==== EXTRACTED ENTRIES ====

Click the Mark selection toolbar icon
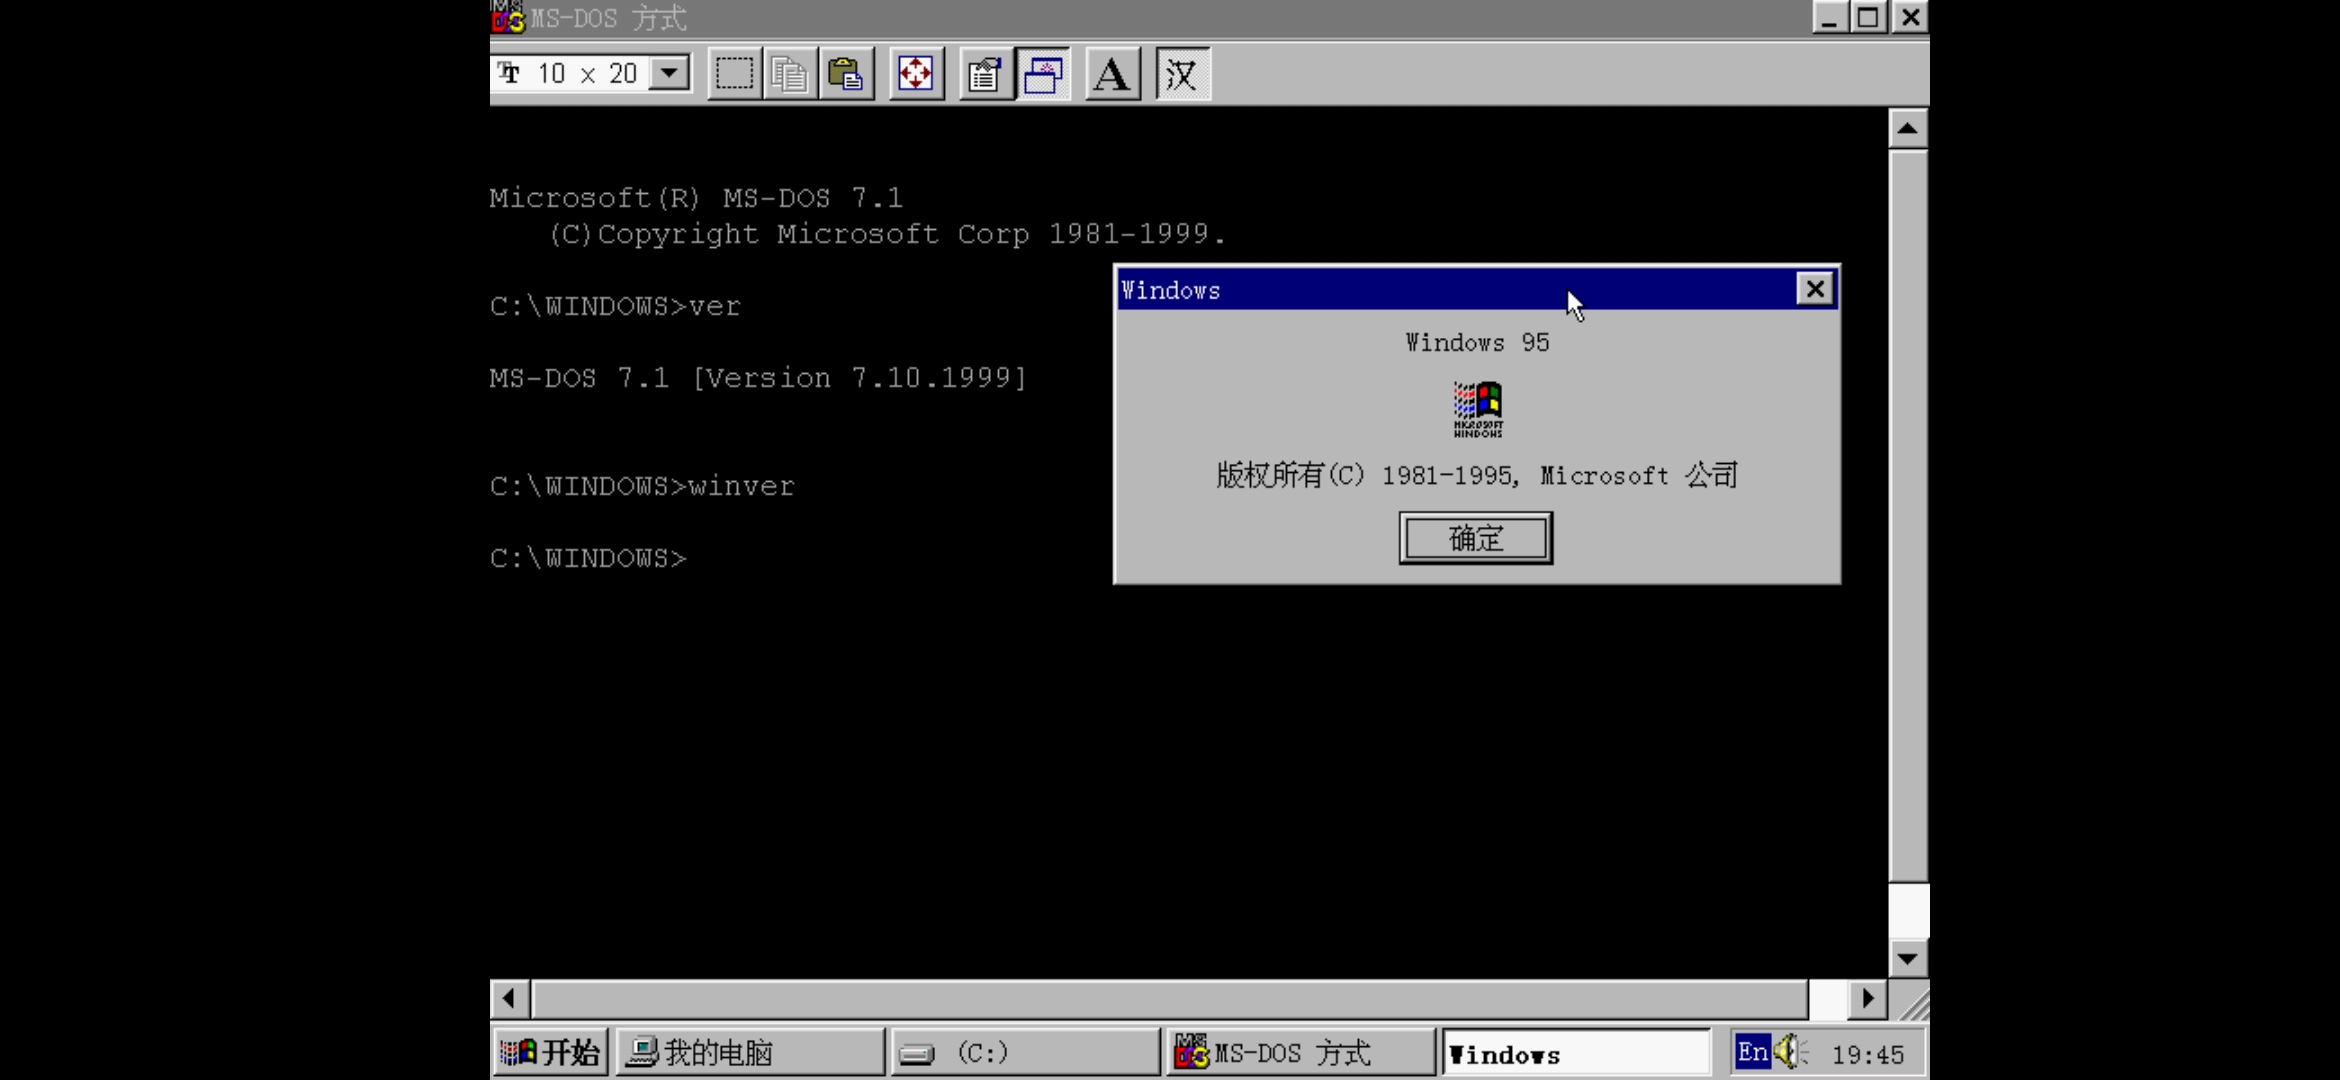The image size is (2340, 1080). pos(734,74)
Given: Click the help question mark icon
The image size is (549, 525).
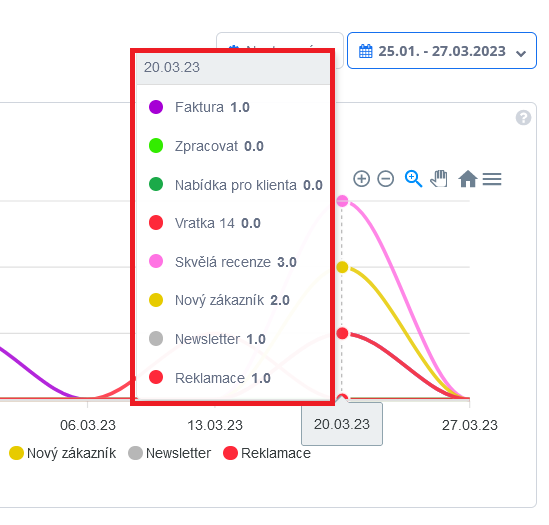Looking at the screenshot, I should click(523, 118).
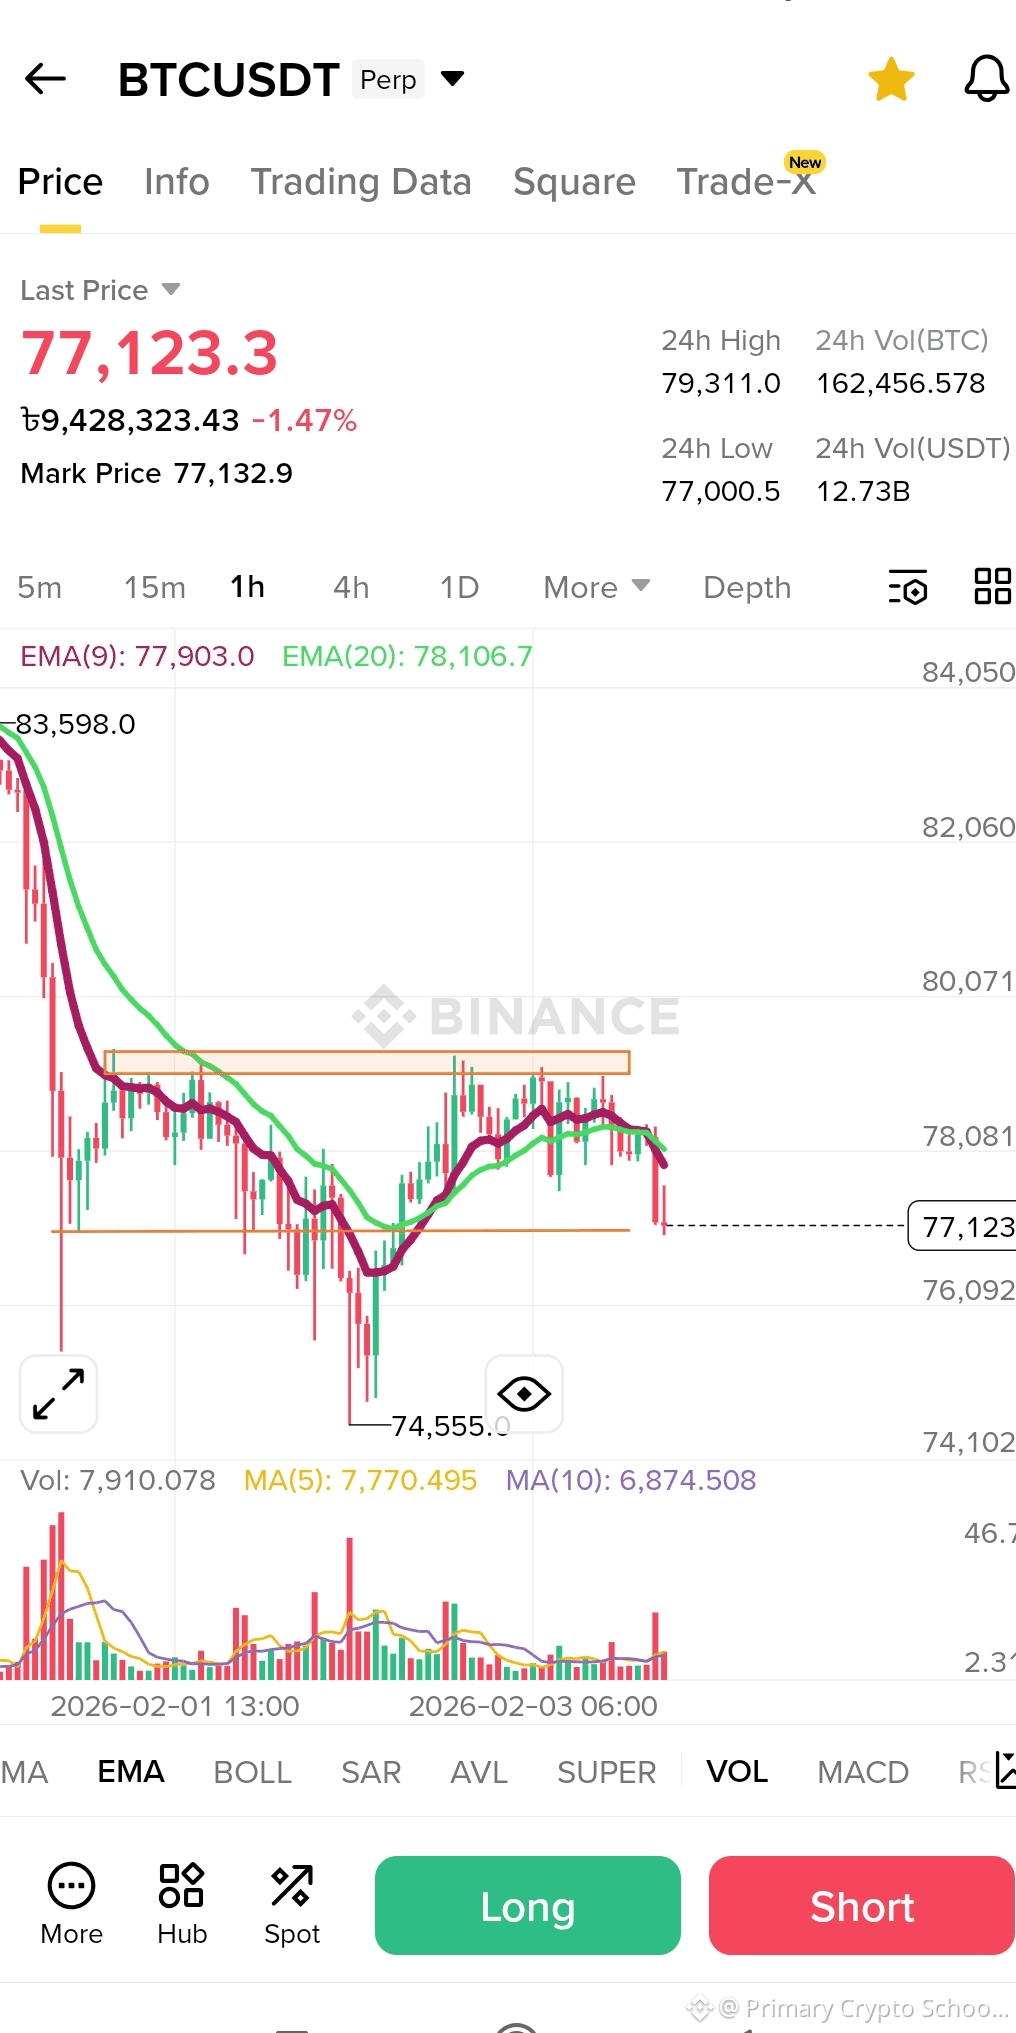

====

▶ [WORK REQUIRED]
Could you swap "icon" for "button" throughout the rows above, leaving everything else the same and the pictures out?

▶ [FULL OUTPUT]
Click the Mark selection toolbar button
The image size is (2340, 1080). pos(734,74)
Given: Click the help question mark button
The image size is (549, 525).
Looking at the screenshot, I should click(523, 118).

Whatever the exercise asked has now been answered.